The MSXML parser internally uses a delayed freeing mechanism that is known as garbage collection to cause faster performance on multi-processor computers. For example, garbage collection frees the
FreeThreadedDOMDocument object and the nodes from such documents. This mechanism is designed to reduce the computational cost of object destruction and improve the system throughput, which is important for server environments. However, depending on your application scenario, you may have to tune the default garbage collection behavior to optimize the performance of the application.
Generally, the garbage collection mechanism has two stages: partial garbage collection (
NoFullGC) and full garbage collection (
FullGC). Several internal factors trigger the partial garbage collection or full garbage collection process.

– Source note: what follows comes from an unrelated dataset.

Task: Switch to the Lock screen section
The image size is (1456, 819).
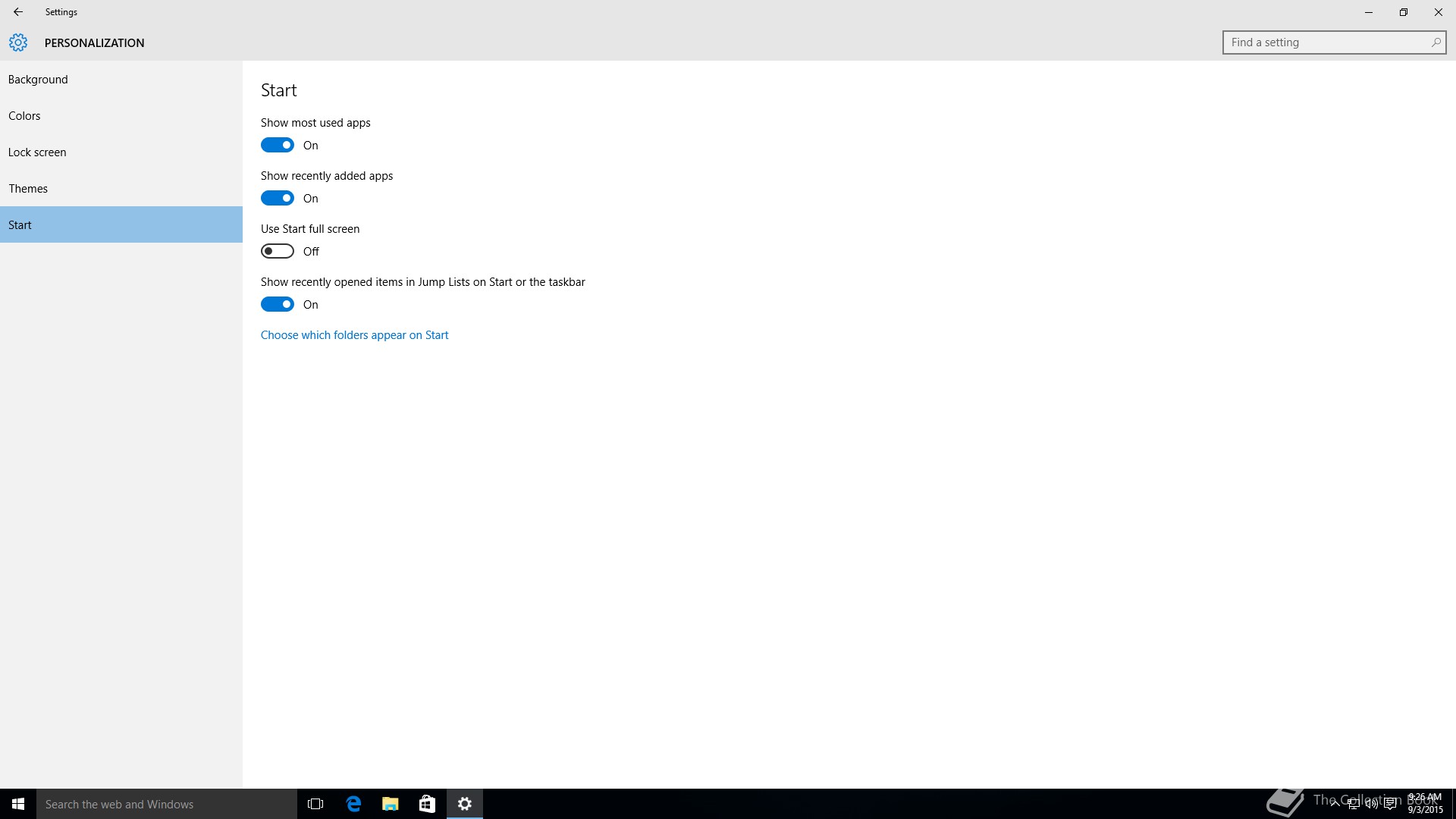Action: pyautogui.click(x=37, y=152)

Partial garbage collection can be interrupted, but full garbage collection cannot be interrupted until all of the objects that are marked for deletion are destroyed and the system resource is freed. Full garbage collection requires the suspension of all threads that use the MSXML parser in the host process. This makes the operation very expensive.
Full garbage collection may also cause a performance bottleneck when objects such as
DOMDocument objects (in versions of MSXML earlier than MSXML 3.0 Service Pack 2) or
FreeThreadedDOMDocument objects are frequently created and destroyed. In those specific scenarios, you can modify the registry settings to turn off full garbage collection.
The following settings are related to the garbage collection behavior when Msxml4.dll is the parser that you want to affect. The values that are shown are the default settings that are used if there are no registry entries.
REGEDIT4
[HKEY_LOCAL_MACHINE\SOFTWARE\Microsoft\msxml40]
"NoFullGC"=dword:00000000
To enable partial garbage collection, this registry setting should be 0x00000001.
Note Modification of these default settings affects all applications that use a particular version of the MSXML parser computer-wide. Only modify these settings with extreme caution and after extensive testing with all running applications.
Performance
When you use a mix of the
DOMDocument class and the
FreeThreadedDOMDocument class in a multi-threaded application, you can gain both CPU and memory utilization by maintaining at least one active reference to at least one
FreeThreadDOMDocument class in the process at all times. This prevents repeated initialization of various internal data structures, and allows the MSXML garbage collector to perform more efficiently. If you do not do this, too much memory may be used.